Given exercise: Present everything in the listing from the line containing "The image size is (1344, 768)." down to the line containing "(x=1243, y=587)", both included, as a numbered list without blank lines. Omit the pictures from your answer.

Input records:
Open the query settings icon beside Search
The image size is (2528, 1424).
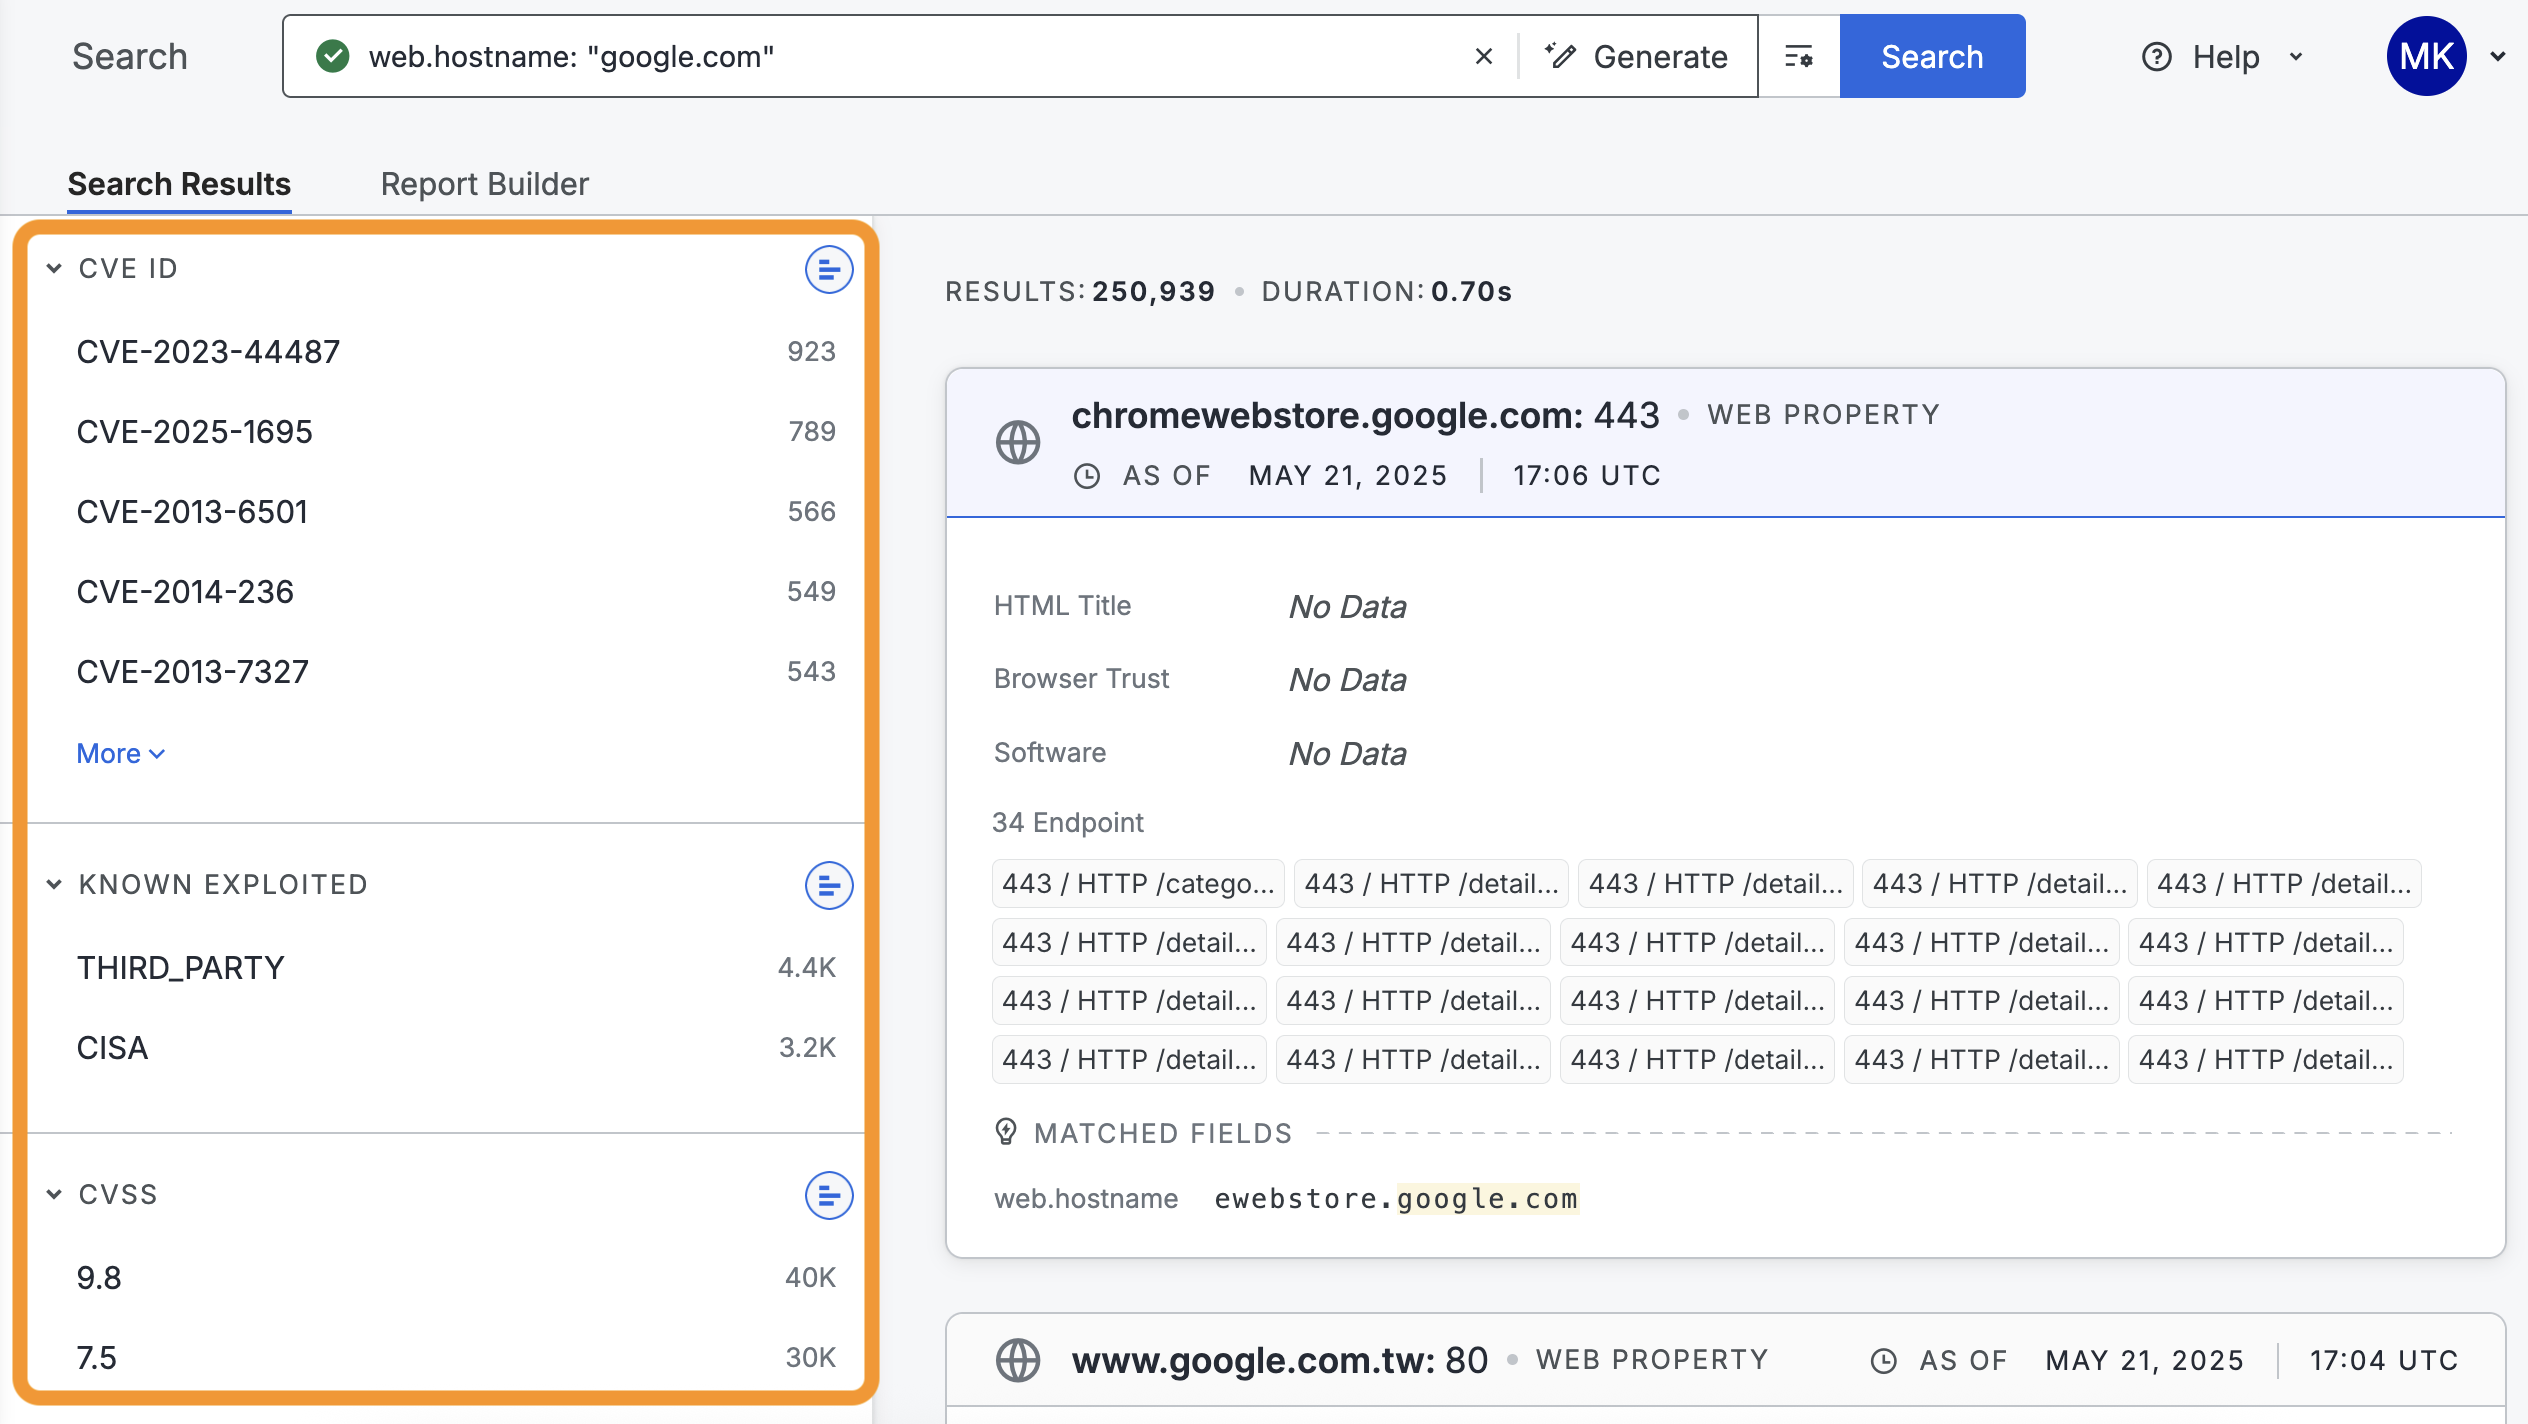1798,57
==
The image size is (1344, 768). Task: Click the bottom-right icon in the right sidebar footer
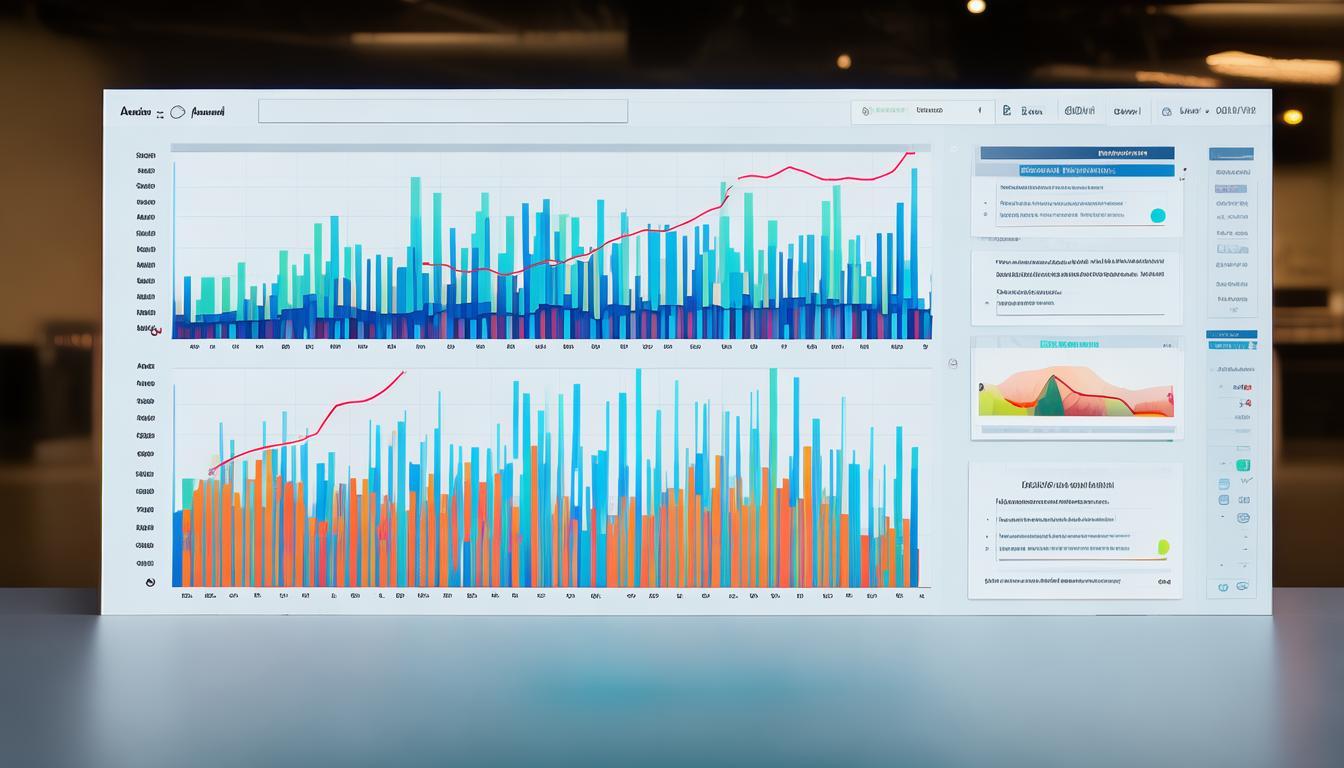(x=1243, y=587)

Task output:
1. The image size is (1344, 768). Task: Click the bottom-right icon in the right sidebar footer
2. (x=1243, y=587)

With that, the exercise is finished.